* **Collected data entries**:
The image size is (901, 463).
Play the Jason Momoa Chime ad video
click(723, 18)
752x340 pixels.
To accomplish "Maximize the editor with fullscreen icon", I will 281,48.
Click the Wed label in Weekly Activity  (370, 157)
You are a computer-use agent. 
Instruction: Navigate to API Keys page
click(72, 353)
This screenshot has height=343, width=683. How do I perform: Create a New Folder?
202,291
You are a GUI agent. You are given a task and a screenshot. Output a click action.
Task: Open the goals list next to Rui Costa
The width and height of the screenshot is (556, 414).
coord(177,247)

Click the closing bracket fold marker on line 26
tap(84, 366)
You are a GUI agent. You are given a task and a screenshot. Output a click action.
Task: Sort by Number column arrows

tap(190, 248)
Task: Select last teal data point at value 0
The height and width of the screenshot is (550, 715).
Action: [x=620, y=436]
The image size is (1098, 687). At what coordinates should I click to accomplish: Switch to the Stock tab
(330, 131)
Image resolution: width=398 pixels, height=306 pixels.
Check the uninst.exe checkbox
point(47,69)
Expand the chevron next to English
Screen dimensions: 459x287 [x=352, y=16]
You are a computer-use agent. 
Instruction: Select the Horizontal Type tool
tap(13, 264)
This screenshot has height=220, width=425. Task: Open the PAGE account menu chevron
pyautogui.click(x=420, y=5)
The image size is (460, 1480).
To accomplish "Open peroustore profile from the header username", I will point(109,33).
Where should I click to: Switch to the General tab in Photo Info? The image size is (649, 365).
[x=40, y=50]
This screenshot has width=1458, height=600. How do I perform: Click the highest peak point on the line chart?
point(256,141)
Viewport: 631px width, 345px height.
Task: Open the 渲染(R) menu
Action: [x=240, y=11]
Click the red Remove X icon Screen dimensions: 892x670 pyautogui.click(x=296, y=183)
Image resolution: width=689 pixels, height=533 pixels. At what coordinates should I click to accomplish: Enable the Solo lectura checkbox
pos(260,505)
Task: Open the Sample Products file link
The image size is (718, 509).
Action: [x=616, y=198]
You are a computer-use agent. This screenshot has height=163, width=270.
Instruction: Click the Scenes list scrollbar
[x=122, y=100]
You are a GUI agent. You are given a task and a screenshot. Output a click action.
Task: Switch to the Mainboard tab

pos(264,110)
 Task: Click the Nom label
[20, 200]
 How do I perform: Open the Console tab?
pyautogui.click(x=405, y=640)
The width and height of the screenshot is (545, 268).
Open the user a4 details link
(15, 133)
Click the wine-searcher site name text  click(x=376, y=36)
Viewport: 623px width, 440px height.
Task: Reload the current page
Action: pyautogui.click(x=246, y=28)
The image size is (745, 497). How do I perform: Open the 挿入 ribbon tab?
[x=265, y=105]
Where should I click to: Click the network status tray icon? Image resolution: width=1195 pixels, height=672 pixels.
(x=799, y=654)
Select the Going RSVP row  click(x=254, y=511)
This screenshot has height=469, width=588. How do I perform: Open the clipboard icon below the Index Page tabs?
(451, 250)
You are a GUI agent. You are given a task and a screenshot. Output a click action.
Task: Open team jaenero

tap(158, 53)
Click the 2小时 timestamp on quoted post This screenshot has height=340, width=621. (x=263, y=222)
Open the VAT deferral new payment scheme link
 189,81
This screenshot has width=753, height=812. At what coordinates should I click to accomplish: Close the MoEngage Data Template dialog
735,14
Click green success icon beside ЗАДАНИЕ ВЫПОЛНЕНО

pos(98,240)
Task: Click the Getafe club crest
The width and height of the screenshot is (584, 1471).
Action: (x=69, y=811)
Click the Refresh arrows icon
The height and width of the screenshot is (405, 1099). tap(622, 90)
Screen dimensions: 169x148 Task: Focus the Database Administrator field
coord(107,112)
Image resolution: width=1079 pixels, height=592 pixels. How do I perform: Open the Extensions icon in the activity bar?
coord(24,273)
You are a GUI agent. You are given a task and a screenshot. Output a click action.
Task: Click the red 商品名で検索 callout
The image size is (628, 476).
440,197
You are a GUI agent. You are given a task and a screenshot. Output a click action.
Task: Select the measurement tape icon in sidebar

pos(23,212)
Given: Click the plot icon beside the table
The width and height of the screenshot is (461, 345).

* **WORK ORDER**: The data above must be reproduced in full, exactly as given.

* **EXERCISE SOLUTION**:
The image size is (901, 463).
Play the Jason Momoa Chime ad video
click(723, 18)
752x340 pixels.
To accomplish "Maximize the editor with fullscreen icon", I will 281,48.
Click the Wed label in Weekly Activity  (370, 157)
You are a computer-use agent. 
Instruction: Navigate to API Keys page
click(72, 353)
This screenshot has height=343, width=683. How do I perform: Create a New Folder?
202,291
You are a GUI agent. You are given a task and a screenshot. Output a click action.
Task: Open the goals list next to Rui Costa
The width and height of the screenshot is (556, 414).
coord(177,247)

Click the closing bracket fold marker on line 26
tap(84, 366)
You are a GUI agent. You are given a task and a screenshot. Output a click action.
Task: Sort by Number column arrows

tap(190, 248)
Task: Select last teal data point at value 0
The height and width of the screenshot is (550, 715).
Action: [x=620, y=436]
The image size is (1098, 687). At what coordinates should I click to accomplish: Switch to the Stock tab
(330, 131)
Image resolution: width=398 pixels, height=306 pixels.
Check the uninst.exe checkbox
point(47,69)
Expand the chevron next to English
Screen dimensions: 459x287 [x=352, y=16]
You are a computer-use agent. 
Instruction: Select the Horizontal Type tool
tap(13, 264)
This screenshot has height=220, width=425. Task: Open the PAGE account menu chevron
pyautogui.click(x=420, y=5)
The image size is (460, 1480).
To accomplish "Open peroustore profile from the header username", I will point(109,33).
Where should I click to: Switch to the General tab in Photo Info? The image size is (649, 365).
[x=40, y=50]
This screenshot has width=1458, height=600. How do I perform: Click the highest peak point on the line chart?
point(256,141)
Viewport: 631px width, 345px height.
Task: Open the 渲染(R) menu
Action: [x=240, y=11]
Click the red Remove X icon Screen dimensions: 892x670 pyautogui.click(x=296, y=183)
Image resolution: width=689 pixels, height=533 pixels. At what coordinates should I click to accomplish: Enable the Solo lectura checkbox
pos(260,505)
Task: Open the Sample Products file link
The image size is (718, 509).
Action: [x=616, y=198]
You are a computer-use agent. This screenshot has height=163, width=270.
Instruction: Click the Scenes list scrollbar
[x=122, y=100]
You are a GUI agent. You are given a task and a screenshot. Output a click action.
Task: Switch to the Mainboard tab

pos(264,110)
 Task: Click the Nom label
[20, 200]
 How do I perform: Open the Console tab?
pyautogui.click(x=405, y=640)
The width and height of the screenshot is (545, 268).
Open the user a4 details link
(15, 133)
Click the wine-searcher site name text  click(x=376, y=36)
Viewport: 623px width, 440px height.
Task: Reload the current page
Action: pyautogui.click(x=246, y=28)
The image size is (745, 497). How do I perform: Open the 挿入 ribbon tab?
[x=265, y=105]
Where should I click to: Click the network status tray icon? Image resolution: width=1195 pixels, height=672 pixels.
(x=799, y=654)
Select the Going RSVP row  click(x=254, y=511)
This screenshot has height=469, width=588. How do I perform: Open the clipboard icon below the Index Page tabs?
(451, 250)
You are a GUI agent. You are given a task and a screenshot. Output a click action.
Task: Open team jaenero

tap(158, 53)
Click the 2小时 timestamp on quoted post This screenshot has height=340, width=621. (x=263, y=222)
Open the VAT deferral new payment scheme link
 189,81
This screenshot has width=753, height=812. At what coordinates should I click to accomplish: Close the MoEngage Data Template dialog
735,14
Click green success icon beside ЗАДАНИЕ ВЫПОЛНЕНО

pos(98,240)
Task: Click the Getafe club crest
The width and height of the screenshot is (584, 1471).
Action: (x=69, y=811)
Click the Refresh arrows icon
The height and width of the screenshot is (405, 1099). tap(622, 90)
Screen dimensions: 169x148 Task: Focus the Database Administrator field
coord(107,112)
Image resolution: width=1079 pixels, height=592 pixels. How do I perform: Open the Extensions icon in the activity bar?
coord(24,273)
You are a GUI agent. You are given a task and a screenshot. Output a click action.
Task: Click the red 商品名で検索 callout
The image size is (628, 476).
440,197
You are a GUI agent. You are given a task and a screenshot. Output a click action.
Task: Select the measurement tape icon in sidebar

pos(23,212)
Given: Click the plot icon beside the table
The width and height of the screenshot is (461, 345).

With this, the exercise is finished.